God does hold up a standard that
he urges us to strive for – not to
frustrate us like some sort of a
cosmic sadist wanting people to reach out
for an unobtainable standard
but wanting to us to grow
to develop and to mature.
It is like a parent who wants
their children to become
good solid adults by holding up
a strong standard – not to frustrate
but to bring out the best in them.
And here’s the catch –
God’s grace isn’t cheap –
God’s son did not go to the cross
in order to pass out cheap grace.
Jesus went to the cross so
that we would be spared the
full consequences of our actions.
God is the one who loves us so
much that he did not spare his son
but let him die on our behalf.
Is this too hard? It is hard.
Do we turn a blind eye? No.
We cannot forgive because no one
has asked for it or has shown
any remorse or sorrow.
Forgiveness seems especially hard
when we deal with extreme cases
of injustice such as Karla Homolka
or the subway bombings.
Often we would rather say
“We’re only human. Let God
forgive in his own way but
for me it is an eye for an eye
and a tooth for a tooth.”
But that’s the extreme
isn’t it?

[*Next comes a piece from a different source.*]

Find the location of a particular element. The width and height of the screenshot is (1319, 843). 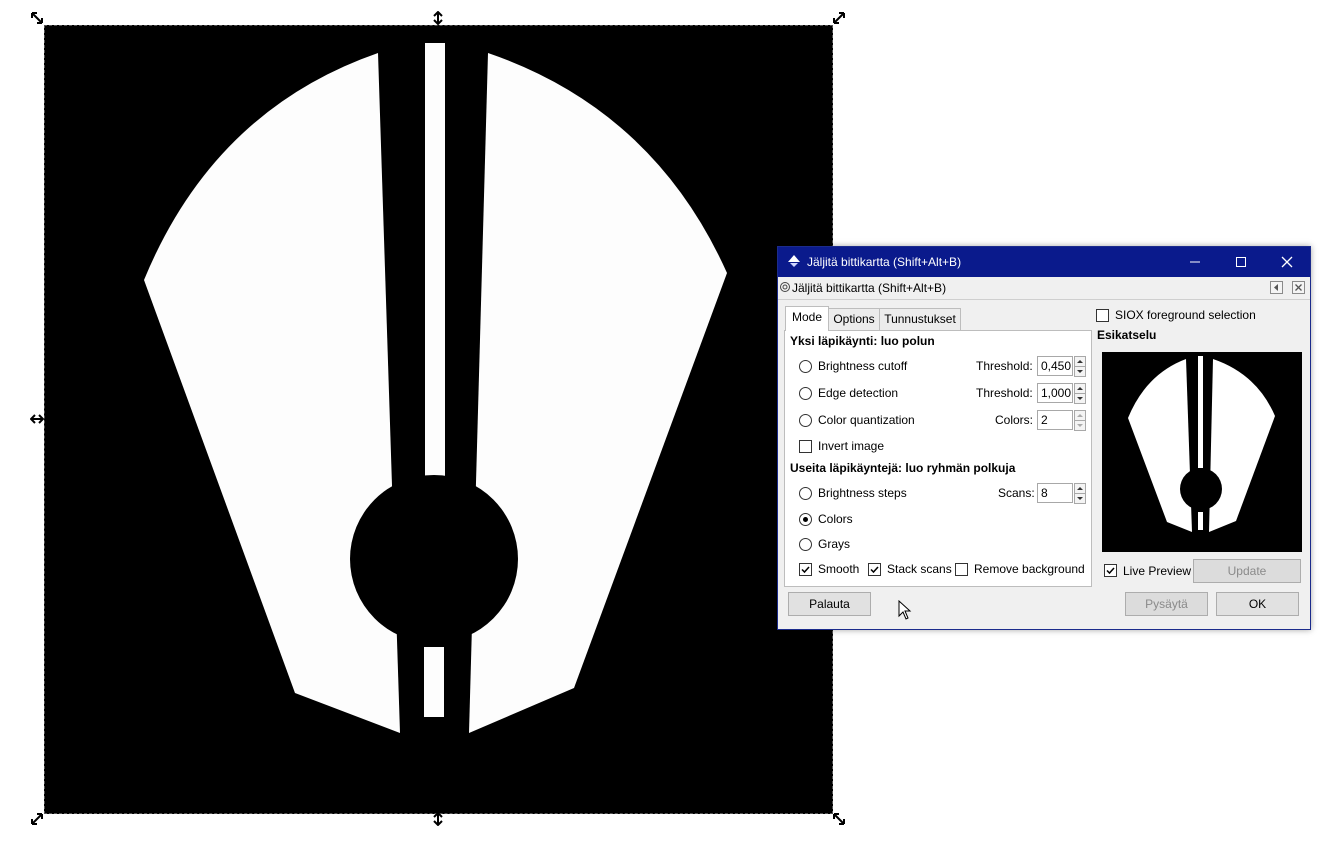

quantization-colors-spinner: 2 is located at coordinates (1062, 420).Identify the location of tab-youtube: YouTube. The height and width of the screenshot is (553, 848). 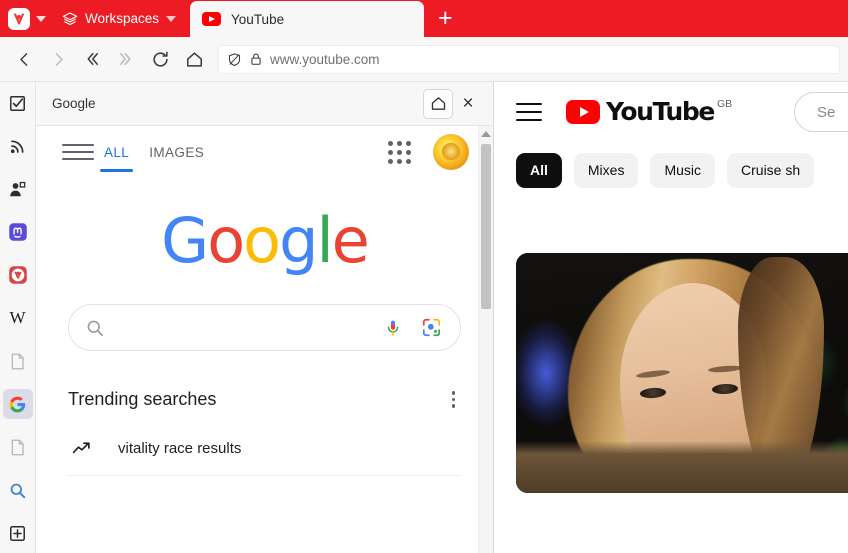
(308, 19).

Often forgiveness
is a lot more mundane and at home.
What would happen if we lived
an eye for an eye anyway?
Tevye has the answer.
In the movie Fiddler on the Roof
when the Jews know they are to be
evicted from their homes by the Russians,
one man says “Let’s fight them!
An eye for an eye and a tooth for a tooth.”
Teyve, the Milkman says
“Very good. Then we shall all go around
blind and toothless.”
Well, we are only human after all
and if we are satisfied with that answer
then we don’t need to come here.
But because we are here
it means that we are trying
to become more Christ-like
and more than “only human after all.”